[[ Recorded information, beginning ]]
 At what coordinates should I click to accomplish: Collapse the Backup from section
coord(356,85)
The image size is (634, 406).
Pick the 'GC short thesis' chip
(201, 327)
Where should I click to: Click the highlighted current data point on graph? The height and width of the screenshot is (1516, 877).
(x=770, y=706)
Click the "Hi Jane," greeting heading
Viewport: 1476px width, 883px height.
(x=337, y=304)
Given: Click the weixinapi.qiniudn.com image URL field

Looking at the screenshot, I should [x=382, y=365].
[[ Recorded information, end ]]
What is required: Produce exactly the lines from the one containing "Given: Click the" through the final line of the records above, both included, and no others.

Solution to the problem:
Given: Click the weixinapi.qiniudn.com image URL field

Looking at the screenshot, I should [x=382, y=365].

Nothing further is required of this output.